> **Assignment**
An exact transcript is required of the lines below, from the one containing "Image resolution: width=1354" through the very last; leave every picture out of it.

> **Collected data**
________________
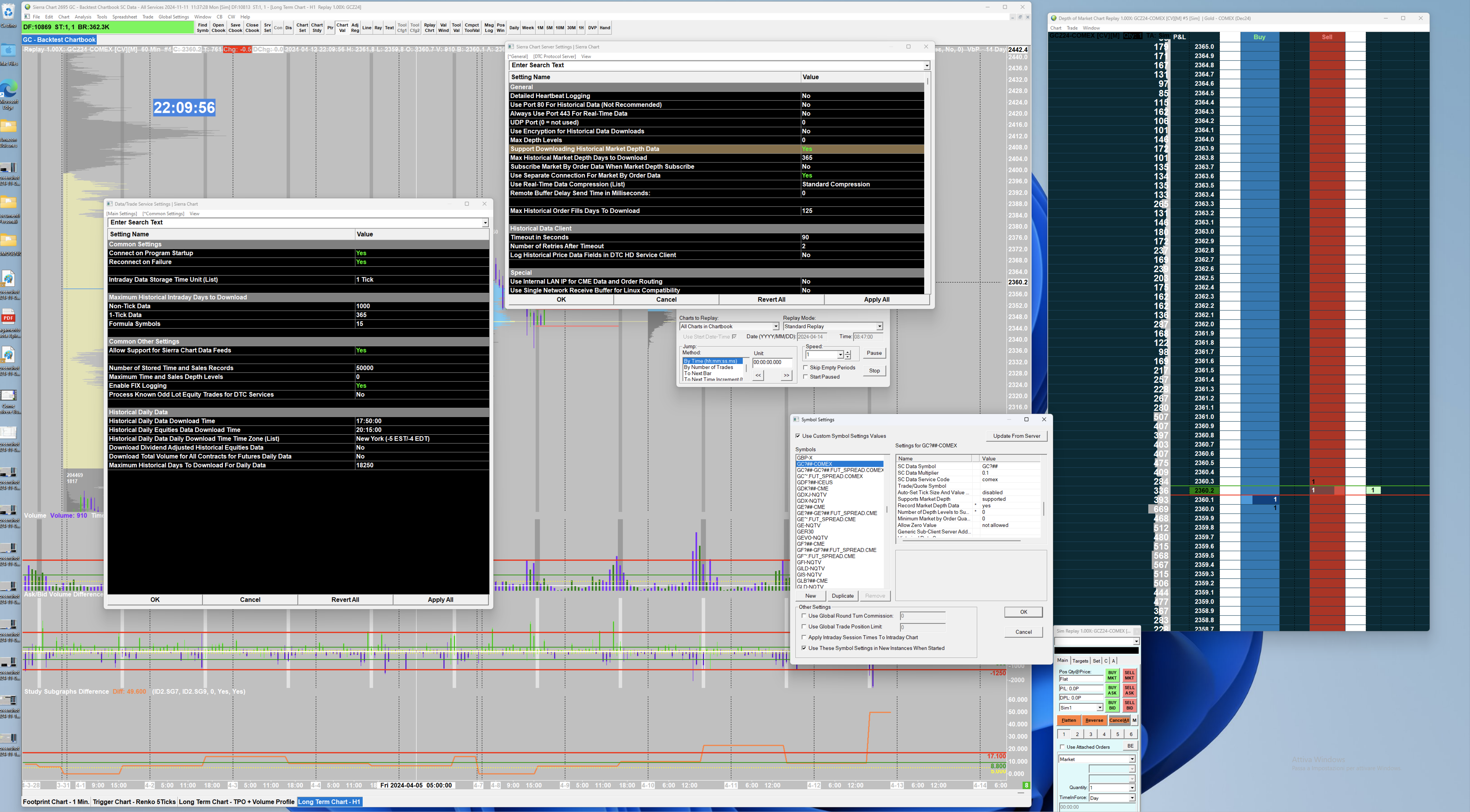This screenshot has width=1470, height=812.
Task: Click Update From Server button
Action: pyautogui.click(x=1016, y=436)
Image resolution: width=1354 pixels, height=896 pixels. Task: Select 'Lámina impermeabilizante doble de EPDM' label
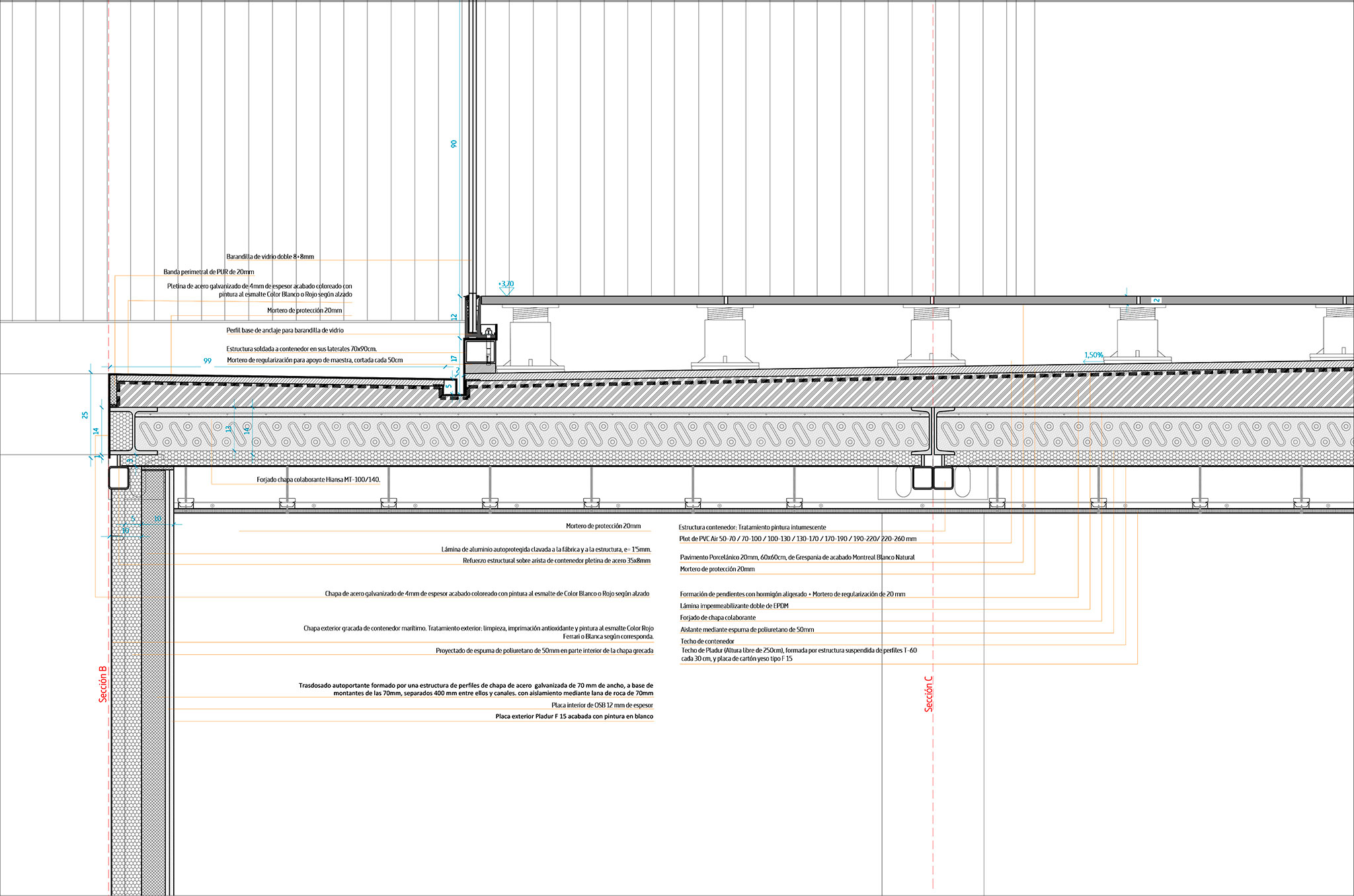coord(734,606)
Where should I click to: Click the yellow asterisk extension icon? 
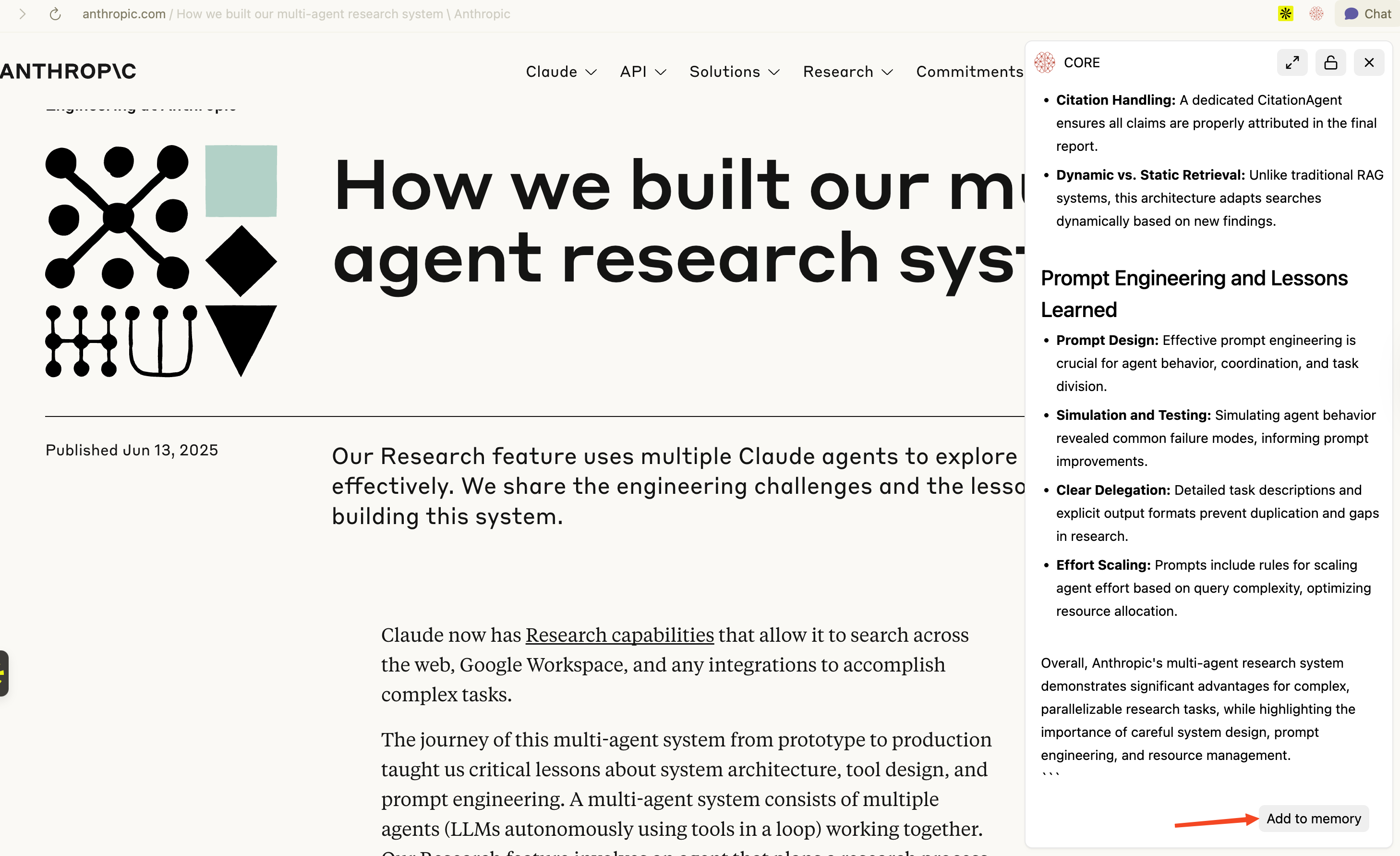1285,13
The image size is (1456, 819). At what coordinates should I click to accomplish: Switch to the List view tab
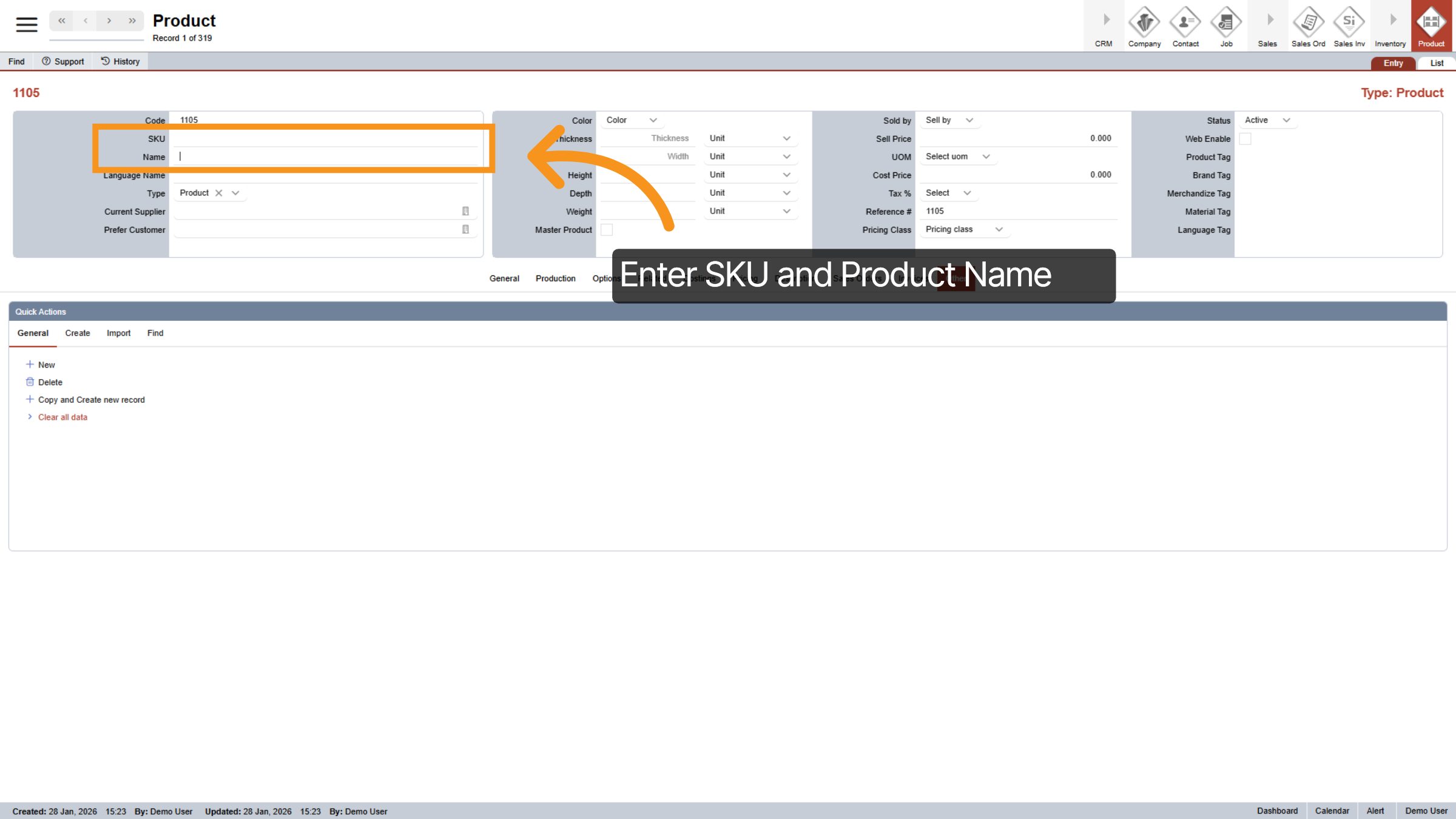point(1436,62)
________________
> **Answer box**
Image resolution: width=1354 pixels, height=896 pixels. Task: Select 'Lámina impermeabilizante doble de EPDM' label
coord(734,606)
Where should I click to: Click the yellow asterisk extension icon? 
1285,13
The image size is (1456, 819). At what coordinates should I click to accomplish: Switch to the List view tab
point(1436,62)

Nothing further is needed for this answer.